Passage —
+--
I 100% agree. True winter tires (with the snowflake symbol) are your best bet for winter traction. 

Some tires, like the Copper AT3 (a fantastic tire that I run for the summer) give decent traction in weather near freezing but they do not perform well in the Alberta cold. 

I've run the Nokian WR series tires that were all weather (with the snowflake). They were a really good tire but did not last all that long. And expensive. I also ran the Cooper Discoverer M+S studded winter tires. There were really good and affordable. Only about $500 for a set of 4 studded. 

I had a quick look on Kijiji. This is just one set of winter tires I found in Calgary (with rims). They said they were on an x-trail so you should be able to swap them right on. Maybe get them balanced first ($20-40 to balance all 4).
https://www.kijiji.ca/v-tires-rims/calgary/4-goodyear-nordic-winter-tires-95-tread-left-on-steel-rims/1311054662?enableSearchNavigationFlag=true


----------



## chadn (Jan 28, 2010)

If you do decide to buy used tires, there are 2 things you need to check: (1) tread depth remaining and (2) date the tire was manufactured. 

(1) - most p-rated tires come with 12 or 13/32 tread depth. They should be replaced somewhere between 2 and 4/32 remaining. That means that 1/32 tread wear is 10% of the tire life. For example, if you see tires with 7/32 tread they are about 50-60% worn.

(2) tires age over time. especially winter tires. Make sure the tires are 2 or 3 years old at most.
+--
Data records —
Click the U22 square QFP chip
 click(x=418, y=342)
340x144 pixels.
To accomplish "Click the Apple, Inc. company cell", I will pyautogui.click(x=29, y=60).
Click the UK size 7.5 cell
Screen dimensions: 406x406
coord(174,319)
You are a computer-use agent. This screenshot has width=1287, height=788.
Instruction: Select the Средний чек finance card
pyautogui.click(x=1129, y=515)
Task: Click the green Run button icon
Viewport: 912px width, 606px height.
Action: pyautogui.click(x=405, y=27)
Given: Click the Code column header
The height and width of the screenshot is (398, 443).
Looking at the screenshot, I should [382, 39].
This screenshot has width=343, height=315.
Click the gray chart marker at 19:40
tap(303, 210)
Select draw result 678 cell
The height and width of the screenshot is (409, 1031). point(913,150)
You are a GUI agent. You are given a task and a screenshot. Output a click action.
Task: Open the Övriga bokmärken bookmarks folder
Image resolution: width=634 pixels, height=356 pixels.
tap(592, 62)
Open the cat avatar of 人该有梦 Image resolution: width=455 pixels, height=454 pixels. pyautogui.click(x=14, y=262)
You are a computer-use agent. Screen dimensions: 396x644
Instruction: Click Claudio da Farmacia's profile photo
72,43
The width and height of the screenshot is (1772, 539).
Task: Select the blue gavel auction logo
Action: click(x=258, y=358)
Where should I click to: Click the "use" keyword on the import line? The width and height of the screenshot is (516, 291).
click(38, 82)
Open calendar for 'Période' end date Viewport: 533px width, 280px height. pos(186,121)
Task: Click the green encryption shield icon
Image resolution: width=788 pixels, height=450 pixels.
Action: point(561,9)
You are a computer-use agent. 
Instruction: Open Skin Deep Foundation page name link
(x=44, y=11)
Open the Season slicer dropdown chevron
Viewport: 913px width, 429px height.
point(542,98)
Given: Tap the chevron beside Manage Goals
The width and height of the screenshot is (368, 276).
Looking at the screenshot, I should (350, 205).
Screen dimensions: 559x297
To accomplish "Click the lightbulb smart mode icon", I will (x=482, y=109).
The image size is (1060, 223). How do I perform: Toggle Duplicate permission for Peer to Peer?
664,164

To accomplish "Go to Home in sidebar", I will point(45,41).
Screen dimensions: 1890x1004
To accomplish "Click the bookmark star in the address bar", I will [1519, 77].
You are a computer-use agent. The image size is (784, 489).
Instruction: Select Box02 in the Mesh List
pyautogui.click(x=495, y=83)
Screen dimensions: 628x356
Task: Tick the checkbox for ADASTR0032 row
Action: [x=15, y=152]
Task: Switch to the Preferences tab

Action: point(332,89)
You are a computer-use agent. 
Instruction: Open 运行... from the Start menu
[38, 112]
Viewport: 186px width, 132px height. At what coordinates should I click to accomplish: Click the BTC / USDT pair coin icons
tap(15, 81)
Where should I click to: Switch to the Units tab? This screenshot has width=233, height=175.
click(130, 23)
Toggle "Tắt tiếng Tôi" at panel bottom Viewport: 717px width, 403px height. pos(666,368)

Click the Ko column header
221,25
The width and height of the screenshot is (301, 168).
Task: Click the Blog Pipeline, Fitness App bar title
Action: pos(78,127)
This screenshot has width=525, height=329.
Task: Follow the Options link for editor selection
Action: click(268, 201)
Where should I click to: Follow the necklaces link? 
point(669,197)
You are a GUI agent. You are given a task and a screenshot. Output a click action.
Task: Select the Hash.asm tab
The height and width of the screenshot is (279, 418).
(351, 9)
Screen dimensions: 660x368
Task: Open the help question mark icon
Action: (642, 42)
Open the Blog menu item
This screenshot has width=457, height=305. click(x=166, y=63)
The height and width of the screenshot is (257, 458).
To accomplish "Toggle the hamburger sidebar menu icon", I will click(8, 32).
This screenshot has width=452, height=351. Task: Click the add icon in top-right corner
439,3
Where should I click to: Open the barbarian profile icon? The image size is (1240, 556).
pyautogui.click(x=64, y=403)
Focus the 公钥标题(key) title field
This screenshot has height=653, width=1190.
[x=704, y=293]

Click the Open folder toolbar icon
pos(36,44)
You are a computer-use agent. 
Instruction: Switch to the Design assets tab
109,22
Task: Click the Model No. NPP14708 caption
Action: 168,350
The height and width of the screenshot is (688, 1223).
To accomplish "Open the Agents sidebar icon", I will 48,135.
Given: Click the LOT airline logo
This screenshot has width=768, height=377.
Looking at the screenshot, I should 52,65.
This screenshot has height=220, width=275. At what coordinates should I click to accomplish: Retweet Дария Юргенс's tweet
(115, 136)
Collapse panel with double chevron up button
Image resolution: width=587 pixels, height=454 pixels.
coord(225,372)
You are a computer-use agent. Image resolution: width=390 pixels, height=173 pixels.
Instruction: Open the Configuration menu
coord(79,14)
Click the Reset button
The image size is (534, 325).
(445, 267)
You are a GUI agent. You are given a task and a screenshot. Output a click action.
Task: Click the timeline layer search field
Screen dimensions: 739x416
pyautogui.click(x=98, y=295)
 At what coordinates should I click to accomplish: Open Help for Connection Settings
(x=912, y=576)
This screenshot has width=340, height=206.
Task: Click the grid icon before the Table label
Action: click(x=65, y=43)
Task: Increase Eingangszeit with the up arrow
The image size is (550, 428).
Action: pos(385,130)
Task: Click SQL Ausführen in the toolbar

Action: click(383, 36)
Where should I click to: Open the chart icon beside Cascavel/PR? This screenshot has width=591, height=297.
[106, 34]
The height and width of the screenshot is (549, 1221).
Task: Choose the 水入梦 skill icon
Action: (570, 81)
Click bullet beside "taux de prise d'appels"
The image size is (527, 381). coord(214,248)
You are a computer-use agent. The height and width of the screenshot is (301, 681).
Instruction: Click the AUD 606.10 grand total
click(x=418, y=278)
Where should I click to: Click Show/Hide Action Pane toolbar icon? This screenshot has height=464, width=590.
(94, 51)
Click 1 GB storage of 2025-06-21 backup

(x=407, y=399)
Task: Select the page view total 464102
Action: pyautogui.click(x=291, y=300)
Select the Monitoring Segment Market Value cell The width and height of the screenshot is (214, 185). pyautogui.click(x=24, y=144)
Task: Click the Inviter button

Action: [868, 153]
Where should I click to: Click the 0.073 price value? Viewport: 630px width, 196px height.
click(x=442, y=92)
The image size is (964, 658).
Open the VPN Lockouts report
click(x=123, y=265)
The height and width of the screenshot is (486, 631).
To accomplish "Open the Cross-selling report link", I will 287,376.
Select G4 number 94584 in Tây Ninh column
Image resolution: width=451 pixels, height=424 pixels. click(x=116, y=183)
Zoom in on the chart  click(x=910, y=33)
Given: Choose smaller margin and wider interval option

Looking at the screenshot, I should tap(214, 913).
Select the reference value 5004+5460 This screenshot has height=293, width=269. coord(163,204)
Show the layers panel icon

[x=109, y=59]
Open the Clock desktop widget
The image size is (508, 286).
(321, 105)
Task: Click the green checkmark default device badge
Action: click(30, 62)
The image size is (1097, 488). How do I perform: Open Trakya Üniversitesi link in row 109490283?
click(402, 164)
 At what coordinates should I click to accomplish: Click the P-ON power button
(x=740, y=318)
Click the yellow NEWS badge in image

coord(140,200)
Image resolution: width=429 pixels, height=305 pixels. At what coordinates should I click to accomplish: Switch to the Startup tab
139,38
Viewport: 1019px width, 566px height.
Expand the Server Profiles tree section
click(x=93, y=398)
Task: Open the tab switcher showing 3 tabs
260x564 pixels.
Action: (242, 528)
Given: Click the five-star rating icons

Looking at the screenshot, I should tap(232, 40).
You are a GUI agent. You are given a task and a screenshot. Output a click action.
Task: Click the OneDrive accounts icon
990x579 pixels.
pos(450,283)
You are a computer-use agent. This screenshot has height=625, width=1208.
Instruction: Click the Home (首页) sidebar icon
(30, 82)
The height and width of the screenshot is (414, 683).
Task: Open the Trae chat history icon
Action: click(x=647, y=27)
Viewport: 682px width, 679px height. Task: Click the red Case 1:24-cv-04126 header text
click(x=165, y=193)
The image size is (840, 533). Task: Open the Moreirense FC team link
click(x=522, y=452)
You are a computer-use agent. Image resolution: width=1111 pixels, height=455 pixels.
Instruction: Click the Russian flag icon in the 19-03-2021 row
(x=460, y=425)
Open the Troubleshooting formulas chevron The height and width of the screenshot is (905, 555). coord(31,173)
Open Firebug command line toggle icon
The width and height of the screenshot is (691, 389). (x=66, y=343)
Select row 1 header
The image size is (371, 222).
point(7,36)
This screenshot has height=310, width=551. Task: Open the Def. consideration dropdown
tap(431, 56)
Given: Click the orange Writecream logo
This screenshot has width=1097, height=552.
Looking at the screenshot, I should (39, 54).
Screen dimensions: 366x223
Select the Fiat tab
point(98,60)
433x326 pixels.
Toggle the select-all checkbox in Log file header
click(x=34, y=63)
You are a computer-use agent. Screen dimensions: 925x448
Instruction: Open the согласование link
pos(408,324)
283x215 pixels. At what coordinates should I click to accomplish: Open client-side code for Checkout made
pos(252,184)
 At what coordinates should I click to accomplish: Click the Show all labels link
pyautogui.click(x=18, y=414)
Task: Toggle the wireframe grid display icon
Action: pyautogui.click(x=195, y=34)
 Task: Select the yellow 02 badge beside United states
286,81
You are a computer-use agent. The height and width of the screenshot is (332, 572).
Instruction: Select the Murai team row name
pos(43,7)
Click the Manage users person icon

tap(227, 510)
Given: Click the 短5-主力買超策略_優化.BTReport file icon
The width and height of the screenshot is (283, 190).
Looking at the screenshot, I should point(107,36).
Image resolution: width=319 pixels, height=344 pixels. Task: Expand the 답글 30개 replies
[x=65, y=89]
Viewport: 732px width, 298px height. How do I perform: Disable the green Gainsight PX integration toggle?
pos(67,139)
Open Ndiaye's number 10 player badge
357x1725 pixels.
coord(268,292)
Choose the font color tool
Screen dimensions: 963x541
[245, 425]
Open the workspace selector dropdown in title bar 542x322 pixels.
+--
Task list —
a) Convert the stretch of the data records from the line containing "Open the Troubleshooting" through the line containing "tap(431, 56)" into a numbered list, leaving out any blank lines.
b) Carry on the winter tire discussion from its final sentence.

Answers to each task —
a)
1. Open the Troubleshooting formulas chevron The height and width of the screenshot is (905, 555). coord(31,173)
2. Open Firebug command line toggle icon
3. The width and height of the screenshot is (691, 389). (x=66, y=343)
4. Select row 1 header
5. The image size is (371, 222).
6. point(7,36)
7. This screenshot has height=310, width=551. Task: Open the Def. consideration dropdown
8. tap(431, 56)

b)
Here are a couple more options in Calgary.

The Nokian Hakkapelliitta is probably the best winter tire out there. These come with rims that should fit the x-trail.
https://www.kijiji.ca/v-tires-rims/calgary/4-nokian-winter-tires-on-5x114-3-wheels-95-like-new215-65r16/1310895225?enableSearchNavigationFlag=true

Nokians again. Price seems a bit high. And no rims.
https://www.kijiji.ca/v-tires-rims/calgary/215-65r16-nokian-hakkapeliitta-7-studded-winter-tires/1310266223?enableSearchNavigationFlag=true

Another option:
https://www.kijiji.ca/v-tires-rims/calgary/4-toyo-winter-tires-215-65r-16-with-rims-5x114-3-bolt-pattern/1307136722?enableSearchNavigationFlag=true


----------



## X-hale (Apr 17, 2017)

I just bought Nokian Hakkapeliitta 7 from https://www.discounttiredirect.com/ in 225/60/16 for CAD $108 ea. I have a US address and was able to get the $100 USD rebate offered. I have all my US stuff shipped to The UPS Store just across the border in New York State.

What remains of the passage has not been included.